Let’s break that down. Is there pain (real or perceived) to changing? You bet. There is pain, fear and all sorts of unknown nastiness that is associated with change. It’s only when the pain, fear and nastiness of staying the same is WORSE than the pain, fear and nastiness of changing, that we take action.
If we go back to our story, think about a “case of the Monday’s”. (If you haven’t seen Office Space, run, do not walk to your nearest Red Box or Netflix and put in the order!) A case of the “Monday’s” was the accepted tag line for “being down in the dumps because you are back to work after a glorious (or even not-so-glorious) weekend. Back to the grind stone, crack the whip, fun’s over!”
The more people buy into this, the more they are supporting the behavior, saying it’s okay to complain about being at work… saying it’s okay to be unhappy, miserable, and downright frumpy.

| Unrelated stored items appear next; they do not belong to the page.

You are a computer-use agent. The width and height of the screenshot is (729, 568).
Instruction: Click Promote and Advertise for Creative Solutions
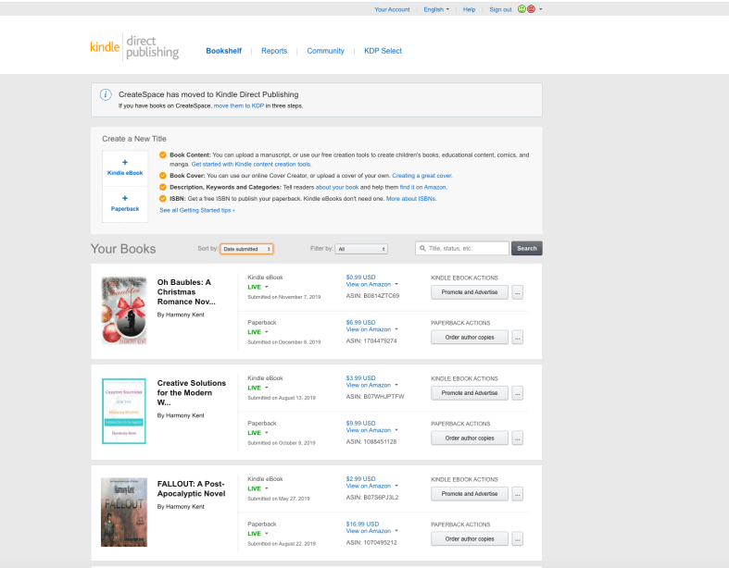[470, 393]

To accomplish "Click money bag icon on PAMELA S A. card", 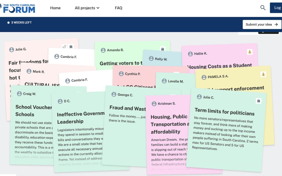I will pos(263,75).
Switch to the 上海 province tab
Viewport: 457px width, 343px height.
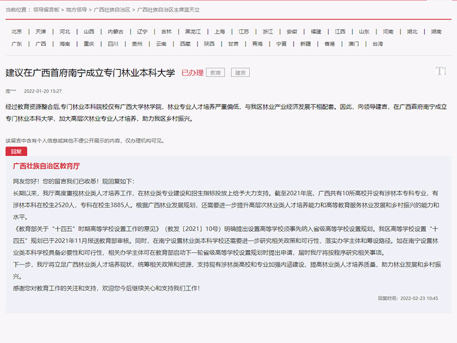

And that’s the people who actually don’t like their job.
Then there are the people who LIKE their job, but want to be supported too, so they find something complain about. How crazy does that sound? Yet is happens everyday. Happy people complaining because according to their corporate culture, that’s what gets attention!!!

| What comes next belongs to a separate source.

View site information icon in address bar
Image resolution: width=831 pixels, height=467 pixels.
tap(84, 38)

Well I say phooey on that.
Unfortunately, simply saying phooey isn’t going to change your company’s culture or the people around you. We have to change the support group.

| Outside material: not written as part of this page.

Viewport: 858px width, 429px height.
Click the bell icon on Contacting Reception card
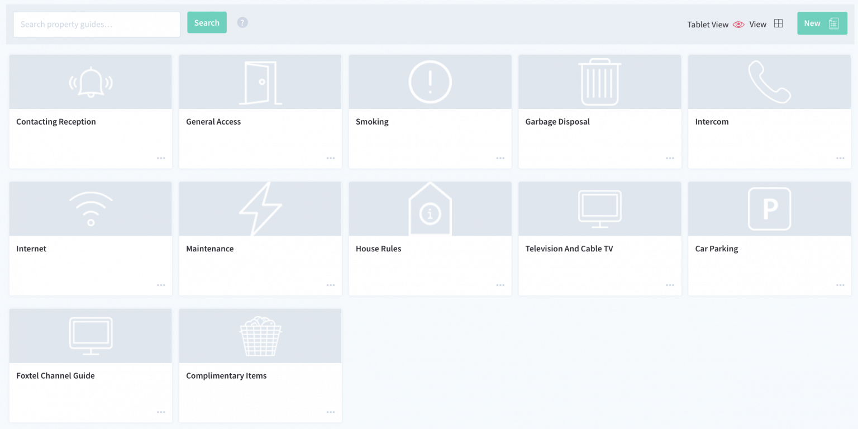point(90,82)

You can start by making small changes in the things that YOU support. When there is a glimmer of positivity, a ray of light for good – praise it, recognize it, make it known that that is what you support. After a while people will likely either join your support group or stop complaining around you. At least you’ll know that you’ve done your part.
If neither of those things happen, and you just can’t stand the negativeness anymore, then maybe it’s time to find a different place to hang your hat.
The pain of staying the same just got worse than the pain of changing.
Thanks for reading!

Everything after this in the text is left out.